- **課題の要件**
以下のU-17女子日本代表に関する記事から、「今年11月にインドで開催され」を含む語句で始まり「めて判断する必要があります」」で終わる部分を、一字も変えずに返してください。

【U-17女子日本代表】東京五輪の「先」を担うリトルなでしこが世界へ始動
写真:早草紀子/(C)Noriko HAYAKUSA
野田にな「少しでも自分が成長した部分、逆に成長していない部分も見つけ、優勝という結果がついてくれば一番いい」。
4年に一度のオリンピックイヤーの2020年、しかも自国開催の東京オリンピックを前に、なでしこジャパンの選手選考も佳境を迎えつつある。一方、2020年に世界へ挑むのは、なでしこジャパンだけではない。U-17女子ワールドカップに、「リトルなでしこ」ことU-17日本女子代表が臨む。
今年11月にインドで開催される本大会に向けて、U-17日本女子代表候補のキャンプが10日からJヴィレッジで行われた。
初日はミーティングのあと、GPSを装着してのフィジカルチェックからスタート。パワーみなぎる選手たちは、その後も精力的にメニューをこなしていった。
トライアングルパス、二人一組のパス……。すべての練習でパススピードとポジショニングが重視され、ゲームをイメージしながら“自ら考えてプレーする”意識付けが進められた。
この年代は飲み込みが早く、まさにスポンジのよう。貪欲に目を見張るほどのスピードでサッカーを吸収していた。
そんな可能性を秘めたU-17日本女子代表を指揮するのは狩野倫久監督だ。2015年以降、ナショナルトレセンやエリートプログラムでの指導を通じて、日本女子サッカーの育成年代に明るい。
「シチュエーションのなかで最低限の提示はしますが、そこに加えていくのは選手の判断です。(ボールを奪いに、あるいはゴールを狙いに)行けるのか行けないのか。その時の自分自身の自信も含めて判断する必要があります」
狩野監督の言葉は、そのままピッチ上の指導で見ることができる。
プレーを止めても、「正解」は簡単には示さない。まずは選手が考える。
受け身のままでは置いてけぼりを食ってしまう。そのため選手たちも緊張のなか、言葉で伝えようとする。
そして、行けるか行けないかの判断スピード――。それはなでしこジャパン(日本女子代表)の高倉麻子監督が常にピッチ上で選手たちに求め続けていることでもある。

- **記録**

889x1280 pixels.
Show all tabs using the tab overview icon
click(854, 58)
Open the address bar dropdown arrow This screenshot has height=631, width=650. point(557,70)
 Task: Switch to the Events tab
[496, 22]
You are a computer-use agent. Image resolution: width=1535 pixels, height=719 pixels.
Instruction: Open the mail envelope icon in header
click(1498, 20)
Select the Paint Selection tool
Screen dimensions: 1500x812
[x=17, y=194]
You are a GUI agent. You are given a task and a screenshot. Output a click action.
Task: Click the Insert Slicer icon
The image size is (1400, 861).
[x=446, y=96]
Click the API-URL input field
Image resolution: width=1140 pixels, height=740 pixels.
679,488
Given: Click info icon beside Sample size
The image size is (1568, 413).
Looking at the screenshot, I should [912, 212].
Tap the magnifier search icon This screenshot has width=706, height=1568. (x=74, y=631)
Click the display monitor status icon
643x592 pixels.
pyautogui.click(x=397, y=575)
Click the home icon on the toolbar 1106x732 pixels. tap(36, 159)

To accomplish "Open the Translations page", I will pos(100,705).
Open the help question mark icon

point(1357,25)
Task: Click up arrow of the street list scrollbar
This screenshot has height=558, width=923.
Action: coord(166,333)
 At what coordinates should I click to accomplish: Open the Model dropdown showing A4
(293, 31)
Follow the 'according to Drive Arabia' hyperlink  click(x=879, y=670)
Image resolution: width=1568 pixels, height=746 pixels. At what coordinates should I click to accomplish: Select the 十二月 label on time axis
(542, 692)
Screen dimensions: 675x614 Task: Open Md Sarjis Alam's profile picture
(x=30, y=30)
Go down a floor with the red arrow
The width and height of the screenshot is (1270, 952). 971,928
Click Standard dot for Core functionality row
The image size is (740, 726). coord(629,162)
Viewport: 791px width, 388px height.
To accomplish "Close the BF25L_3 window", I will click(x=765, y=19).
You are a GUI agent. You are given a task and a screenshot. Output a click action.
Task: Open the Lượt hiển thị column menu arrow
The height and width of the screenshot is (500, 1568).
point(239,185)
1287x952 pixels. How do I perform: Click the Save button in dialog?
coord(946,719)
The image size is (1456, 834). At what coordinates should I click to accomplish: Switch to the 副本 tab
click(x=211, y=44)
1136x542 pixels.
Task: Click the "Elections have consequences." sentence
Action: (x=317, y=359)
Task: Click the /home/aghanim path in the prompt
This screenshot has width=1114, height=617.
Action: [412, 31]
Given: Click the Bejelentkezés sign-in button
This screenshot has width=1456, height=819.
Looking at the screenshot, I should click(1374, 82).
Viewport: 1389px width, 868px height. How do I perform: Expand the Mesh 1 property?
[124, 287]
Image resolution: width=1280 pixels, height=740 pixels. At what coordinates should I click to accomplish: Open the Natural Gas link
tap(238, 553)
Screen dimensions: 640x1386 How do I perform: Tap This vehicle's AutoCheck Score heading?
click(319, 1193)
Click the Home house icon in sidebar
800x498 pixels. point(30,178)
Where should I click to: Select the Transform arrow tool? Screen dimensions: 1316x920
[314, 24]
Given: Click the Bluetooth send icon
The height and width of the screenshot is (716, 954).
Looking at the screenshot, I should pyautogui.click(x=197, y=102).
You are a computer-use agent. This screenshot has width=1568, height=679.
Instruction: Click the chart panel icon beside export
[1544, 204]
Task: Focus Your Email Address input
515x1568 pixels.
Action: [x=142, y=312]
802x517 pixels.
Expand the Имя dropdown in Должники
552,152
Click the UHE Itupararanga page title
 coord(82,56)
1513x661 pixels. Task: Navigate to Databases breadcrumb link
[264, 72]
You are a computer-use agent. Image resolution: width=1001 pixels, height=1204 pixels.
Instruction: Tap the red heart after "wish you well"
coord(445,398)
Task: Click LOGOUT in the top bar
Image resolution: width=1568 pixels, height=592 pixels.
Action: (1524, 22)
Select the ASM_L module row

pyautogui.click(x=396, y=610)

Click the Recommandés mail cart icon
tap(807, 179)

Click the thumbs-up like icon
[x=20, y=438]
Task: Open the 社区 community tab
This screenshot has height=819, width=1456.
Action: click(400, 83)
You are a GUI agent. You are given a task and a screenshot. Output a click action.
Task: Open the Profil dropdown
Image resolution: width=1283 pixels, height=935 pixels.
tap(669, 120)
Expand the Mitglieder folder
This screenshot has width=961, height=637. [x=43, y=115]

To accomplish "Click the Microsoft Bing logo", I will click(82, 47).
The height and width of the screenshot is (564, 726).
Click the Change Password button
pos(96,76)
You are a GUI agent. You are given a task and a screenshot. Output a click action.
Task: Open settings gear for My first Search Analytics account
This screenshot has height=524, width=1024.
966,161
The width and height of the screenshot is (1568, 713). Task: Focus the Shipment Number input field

- **記述解答**
今年11月にインドで開催される本大会に向けて、U-17日本女子代表候補のキャンプが10日からJヴィレッジで行われた。
初日はミーティングのあと、GPSを装着してのフィジカルチェックからスタート。パワーみなぎる選手たちは、その後も精力的にメニューをこなしていった。
トライアングルパス、二人一組のパス……。すべての練習でパススピードとポジショニングが重視され、ゲームをイメージしながら“自ら考えてプレーする”意識付けが進められた。
この年代は飲み込みが早く、まさにスポンジのよう。貪欲に目を見張るほどのスピードでサッカーを吸収していた。
そんな可能性を秘めたU-17日本女子代表を指揮するのは狩野倫久監督だ。2015年以降、ナショナルトレセンやエリートプログラムでの指導を通じて、日本女子サッカーの育成年代に明るい。
「シチュエーションのなかで最低限の提示はしますが、そこに加えていくのは選手の判断です。(ボールを奪いに、あるいはゴールを狙いに)行けるのか行けないのか。その時の自分自身の自信も含めて判断する必要があります」